Chapman wrote that "CNSNews.com contacted Pastor Paul Begley and asked for more information about the spiritual cleansing. Begley said his source for the story was close to 'those working in the White House' and requested that he (or she) not be named." Despite lacking any sort of actual proof that any of this ever happened, Chapman went on to justify it anyway:

Melania Trump is a Catholic. Her husband, President Donald Trump, is a Presbyterian. The two were married in an Episcopal church in 2005. When Melania came down the aisle she was holding a Catholic rosary and a vocalist was singing the Ave Maria, reported the Washington Post. 

Having a home blessed by a priest is a common practice among Catholics, especially if there is any concern that anything unholy may be in or have occurred in the home or on the property in the past.

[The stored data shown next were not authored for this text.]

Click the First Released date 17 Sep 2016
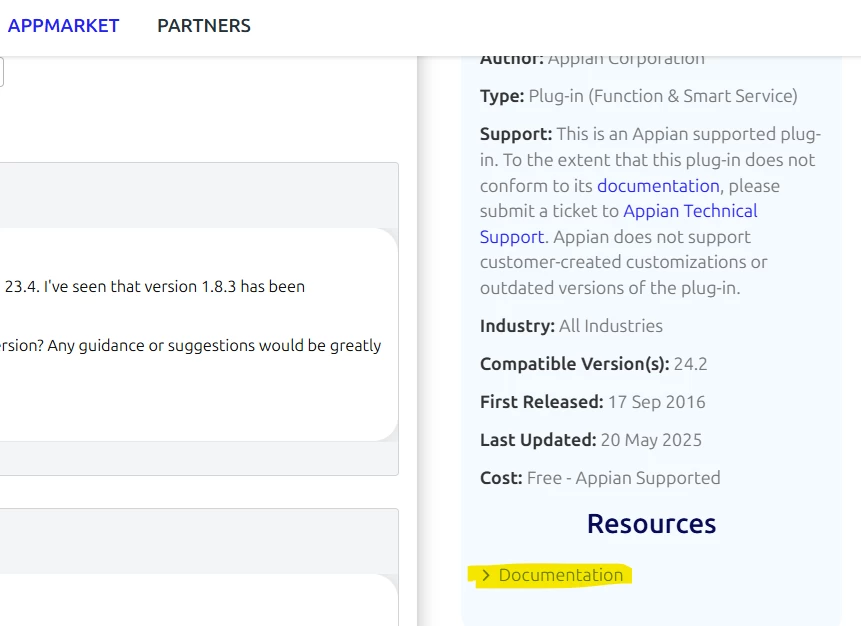 tap(656, 401)
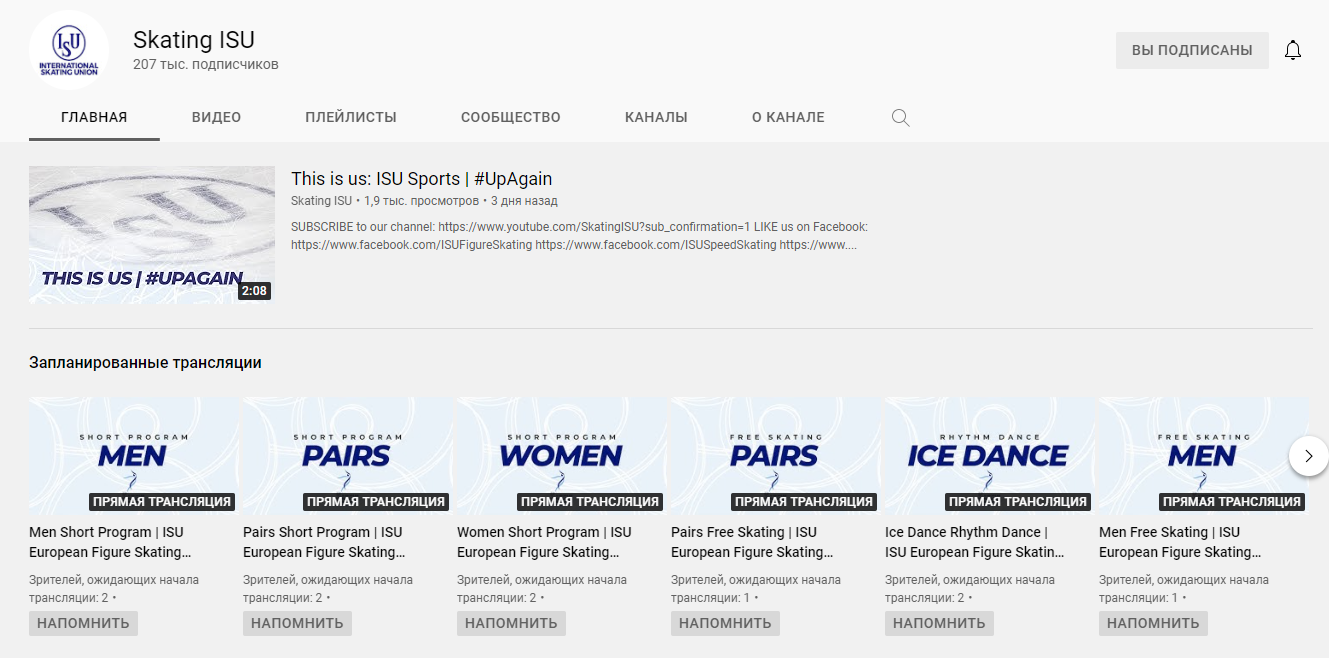This screenshot has height=658, width=1329.
Task: Select the ГЛАВНАЯ tab
Action: (x=94, y=117)
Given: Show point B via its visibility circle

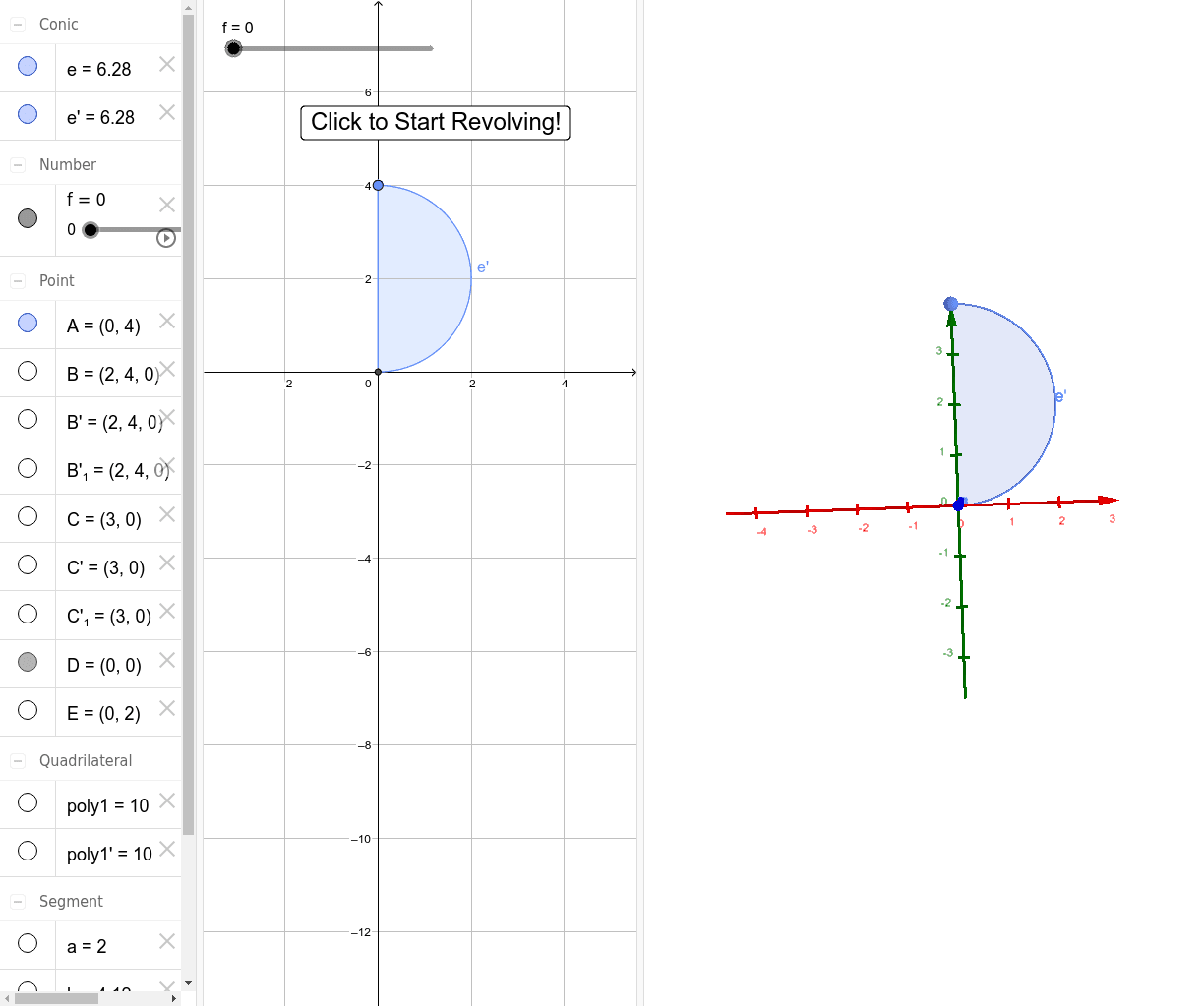Looking at the screenshot, I should [x=27, y=371].
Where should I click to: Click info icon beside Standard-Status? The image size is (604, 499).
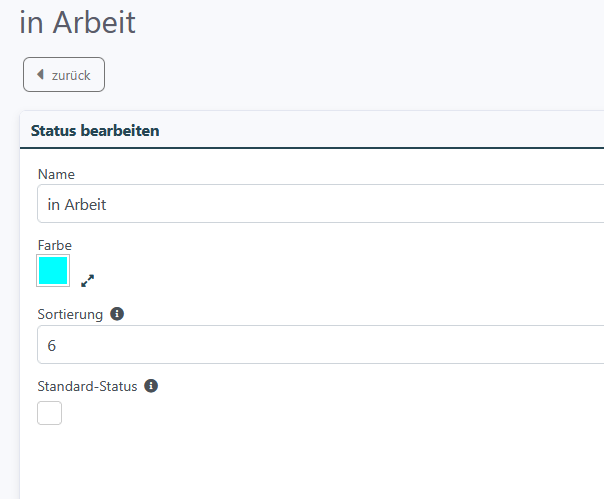coord(151,386)
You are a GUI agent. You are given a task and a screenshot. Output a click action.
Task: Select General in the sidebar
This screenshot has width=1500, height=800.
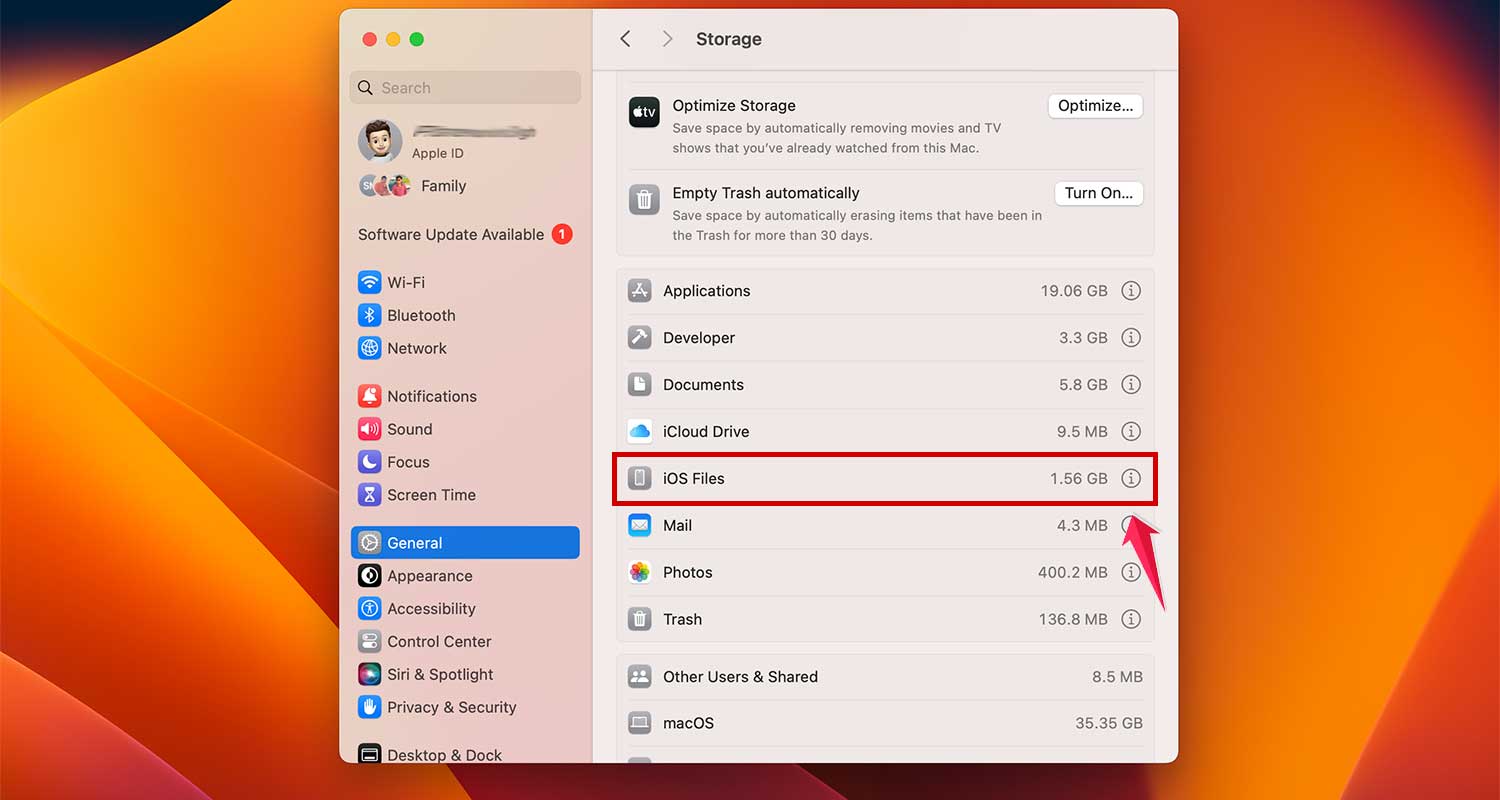click(413, 542)
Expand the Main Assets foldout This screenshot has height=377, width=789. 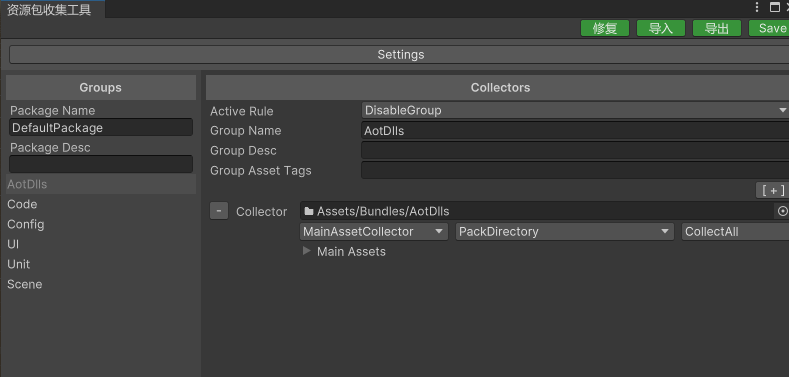[x=306, y=251]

What Chapman never bothered to do, however, is contact the first lady's office. A few days later, the Associated Press reported that "A spokeswoman for the first lady says multiple reports that Melania Trump had a ceremony to rid the White House of demons before moving in is false. Stephanie Grisham said the reports that were shared widely on social media are 'not true in any way.'"

But in the few weeks that have passed since that story first appeared, Chapman has never corrected it or written a follow-up noting the White House's denial. (Begley, for hispart, still insists the story is true.)

As Right Wing Watch details, Begley's story fits the right-wing narrative -- pushed by Chapman and CNS -- that Trump is a deeply religious man despite having spent much of his life never expressing any evidence of such, and it has become the funhouse-mirror reflection of how right-wingers treated President Obama:

Throughout Obama’s presidency, the far-right justified their animosity toward him by, in part, claiming that he was secretly Muslim or just not a real Christian. Now, the Religious Right fringes are performing the reverse trick with Trump, justifying their support for a man who allegedly paid tens of thousands of dollars in hush money to cover up an affair with a porn actress by claiming that he has found, or is in the process of personally finding God.

Paul Begley’s insistance that Melania had rid the White House of demons showed how these Trump-finds-God stories have spread through the pro-Trump media and the fringes of the Religious Right. The fact that the far-right media took the story at face value—to the point that the first lady’s office had to rebut it—shows just how much power that narrative has.

Indeed, at the end of his blog post, Chapman stated that "In his many prayer meetings, President Trump reportedly has welcomed evangelical Protestants, Catholics and Jews."

Chapman clearly isn't about to let the facts get in the way of his narrative. That's pretty disturbing for a man who is the managing editor of what purports to be a "news" operation.